> _Auszug_
>>>

Aktuell Ägypten 02. Januar 2019

"Die ägyptische Zivilgesellschaft agiert taff und mutig"

Frau mit Megafon und verklebtem Mund, dahinter ein gelbes Transparent und weitere Personen

"Unterdrückung der Zivilgesellschaft und der Meinungsfreiheit beenden": Amnesty-Protest anlässlich eines Staatsbesuches des ägyptischen Präsidenten Abdelfattah al-Sisi in Berlin (Archivaufnahme).

Ihnen droht Folter, Haft und tödliche Gewalt – trotzdem verteidigen sie die Menschenrechte: Mutige Aktivisten und insbesondere Aktivistinnen kämpfen für die ägyptische Zivilgesellschaft, sagt Hussein Baoumi, der für Amnesty zu Menschenrechtsverletzungen in Ägypten ermittelt.

Interview: Andreas Koob



Die Menschenrechte zu verteidigen – ist das in Ägypten gegenwärtig überhaupt möglich?

<<<

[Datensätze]
>>>

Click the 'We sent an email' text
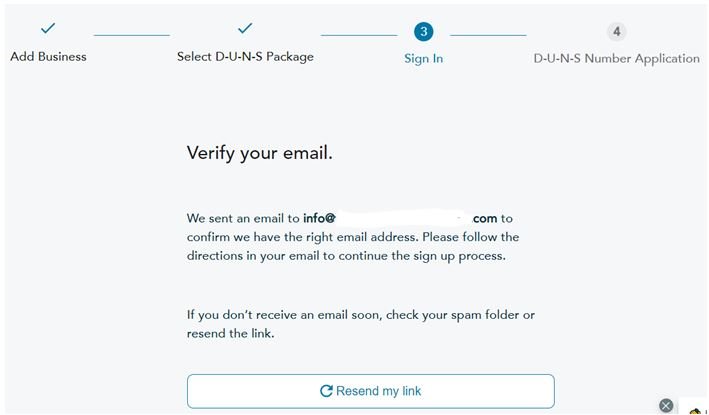709x415 pixels. tap(243, 218)
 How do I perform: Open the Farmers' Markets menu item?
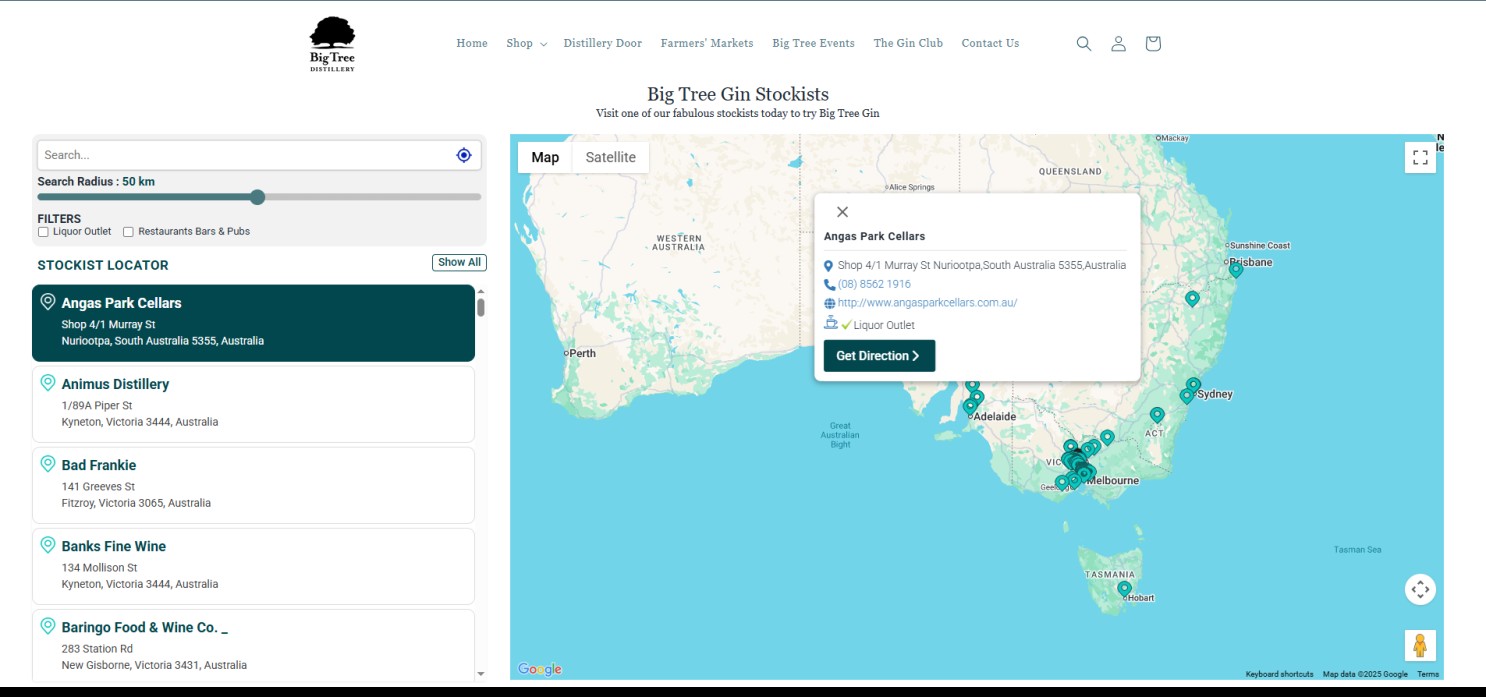707,43
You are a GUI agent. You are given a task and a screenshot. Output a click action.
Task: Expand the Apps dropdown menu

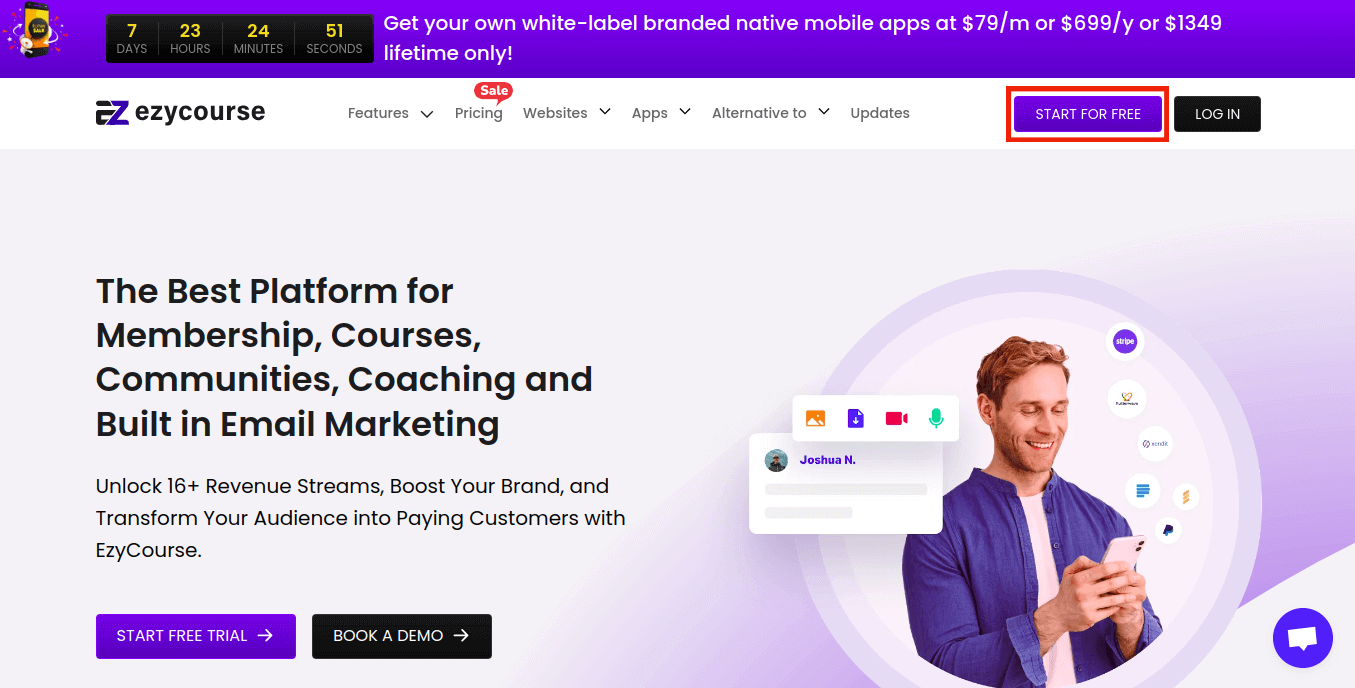(661, 113)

<<<

> _Ihre Aufgaben_
1/ Nennen Sie alle Personen, die im Interview mit vollem Namen vorkommen.
2/ Beantworten Sie anhand des Interviews:
(a) Wer hat das Interview geführt?
(b) In welcher Stadt fand der Amnesty-Protest statt?
(c) Welches Datum steht über dem Interview?
3/ Schreiben Sie aus dem Interview den Teil ab, der mit „Ihnen droht Folter, Haft“ beginnt und bis einschließlich „in Ägypten ermittelt.“ reicht.

> _Lösungen_
1/
Abdelfattah al-Sisi
Hussein Baoumi
Andreas Koob

2/
(a) Andreas Koob
(b) Berlin
(c) 02. Januar 2019

3/
Ihnen droht Folter, Haft und tödliche Gewalt – trotzdem verteidigen sie die Menschenrechte: Mutige Aktivisten und insbesondere Aktivistinnen kämpfen für die ägyptische Zivilgesellschaft, sagt Hussein Baoumi, der für Amnesty zu Menschenrechtsverletzungen in Ägypten ermittelt.